Jealous said the aim was to eliminate what the studies showed: that African Americans on average pay 2.3 percentage points more in interest than whites of similar economic standing for subprime mortgages -- the loans designed for borrowers with poor credit and heavy debt loads.

For prime loans -- lower-interest mortgages for people with good credit and less debt -- blacks on average pay nearly 1.3 percentage points more in interest, he said.

“We’re not talking about the proverbial guy who is out of work and can’t get a loan anywhere,” Jealous said. “These are people with assets and good credit and jobs who were treated different than other people with assets and good credit and jobs.”

NAACP officials said they expected the latest lawsuits to be combined with or heard in tandem with an earlier suit that named as defendants many subprime lenders that have long since quit originating loans. They include Ameriquest Mortgage Co. of Orange, Fremont Investment & Loan of Brea and Option One Mortgage of Irvine.

________________________________________

GOALS -
(a) According to the passage on the NAACP mortgage lawsuits, how much more interest do black borrowers pay on average for prime loans?
(b) Please continue the passage on the NAACP mortgage lawsuits after its final sentence.

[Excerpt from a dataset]
________________________________________

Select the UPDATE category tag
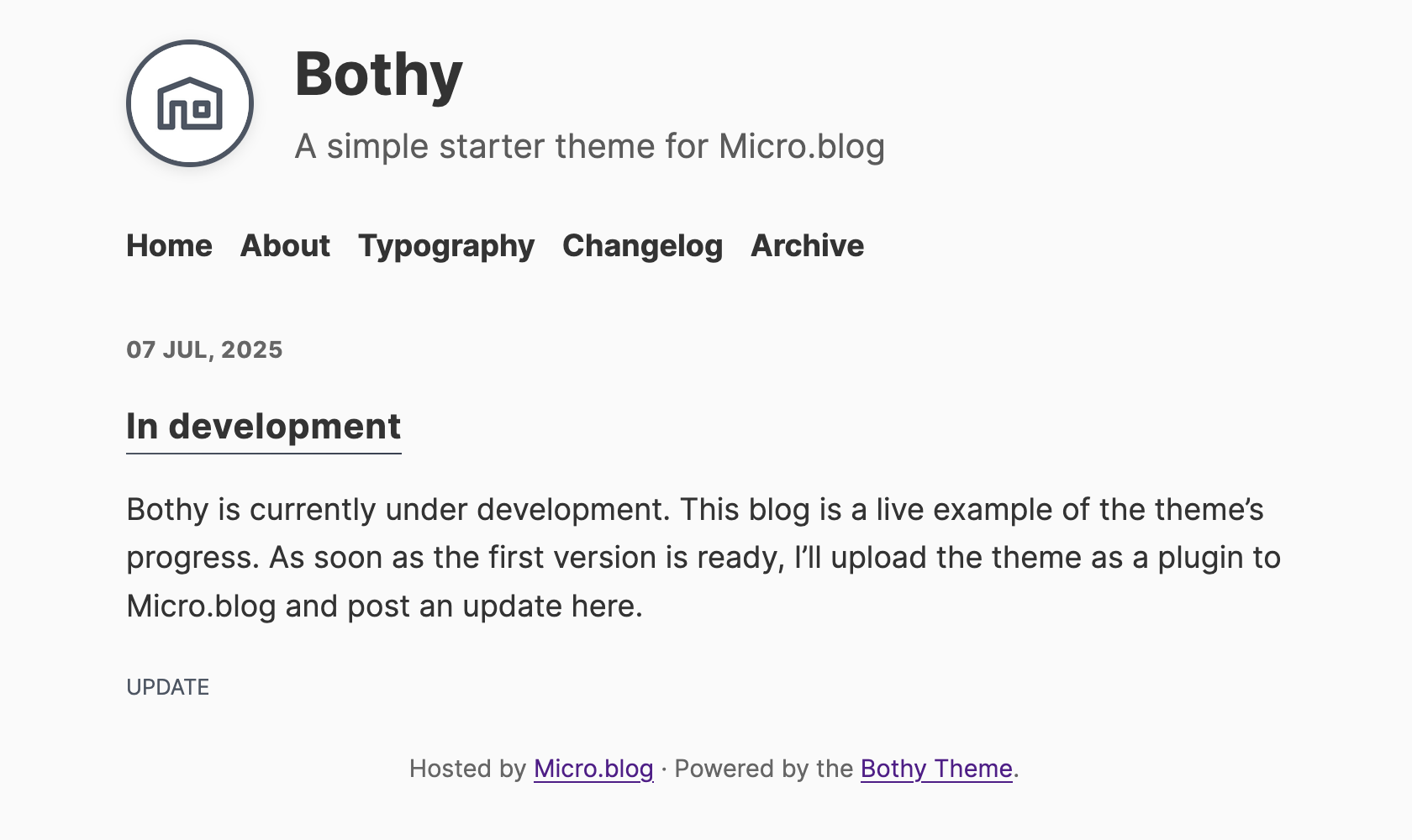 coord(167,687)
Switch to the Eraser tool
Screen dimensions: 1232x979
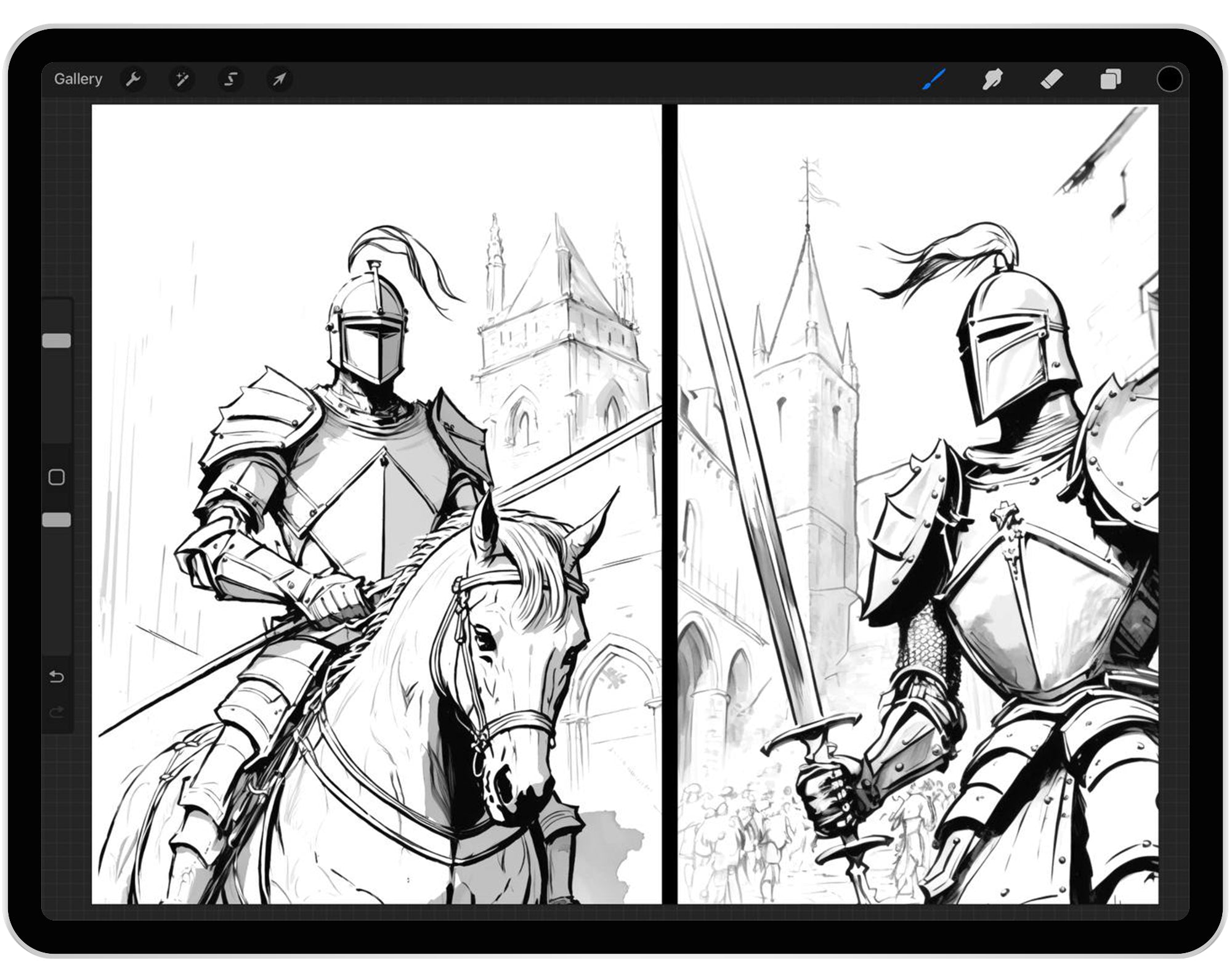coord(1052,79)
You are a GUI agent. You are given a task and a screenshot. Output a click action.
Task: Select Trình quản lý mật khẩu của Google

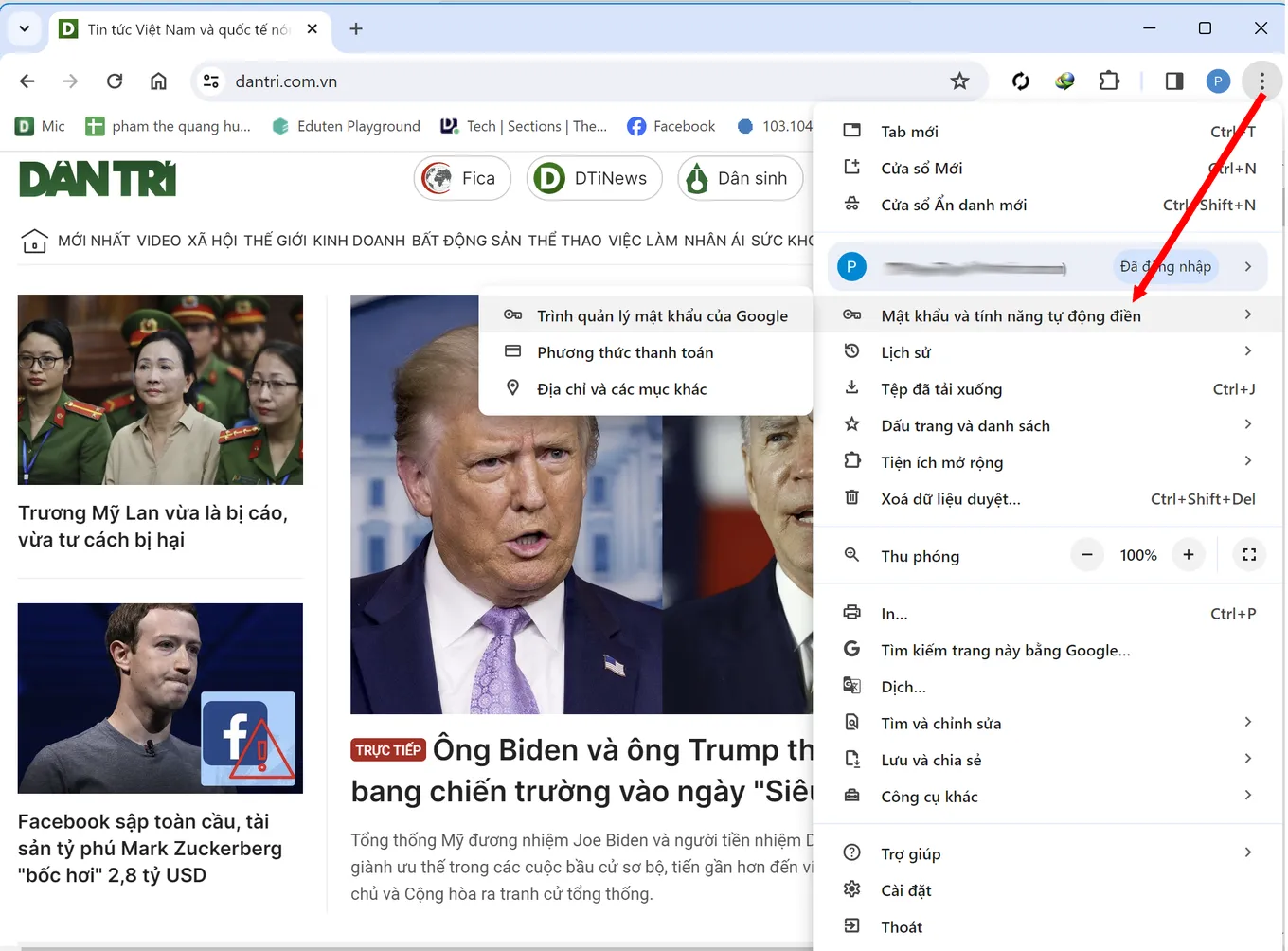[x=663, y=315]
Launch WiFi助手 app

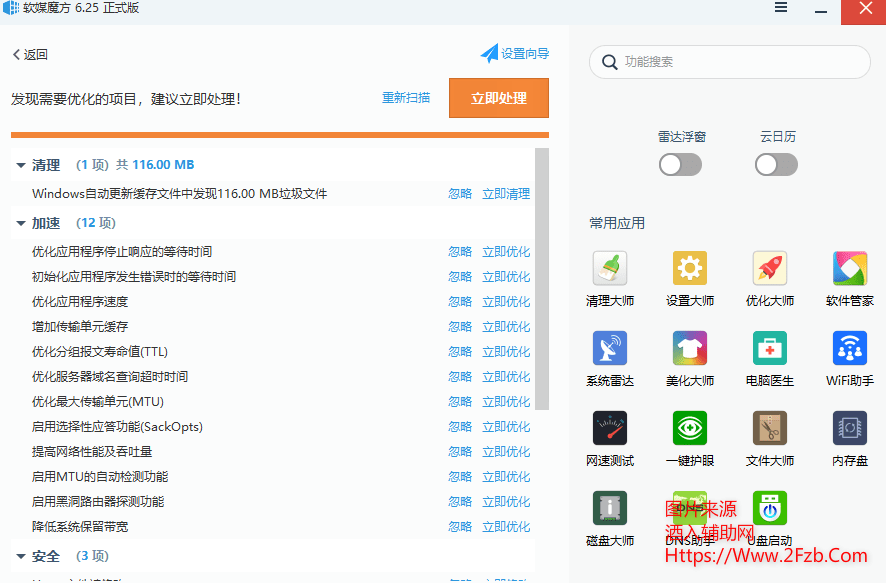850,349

________________________________________

IN RESPONSE -
(a) Nearly 1.3 percentage points more.

(b)
The rights group has asked U.S. Judge Andrew J. Guilford of Los Angeles to certify the suits to represent all African American borrowers who qualified for better mortgages than they received. Guilford has not yet ruled on that matter, but in January he refused to grant defense motions to dismiss the litigation, which opened the door for discovery proceedings allowing NAACP lawyers to subpoena bank records and question bank officials. The NAACP subsequently dropped its cases against JPMorgan Chase & Co. and General Electric Co.’s subprime lending unit, WMC Mortgage.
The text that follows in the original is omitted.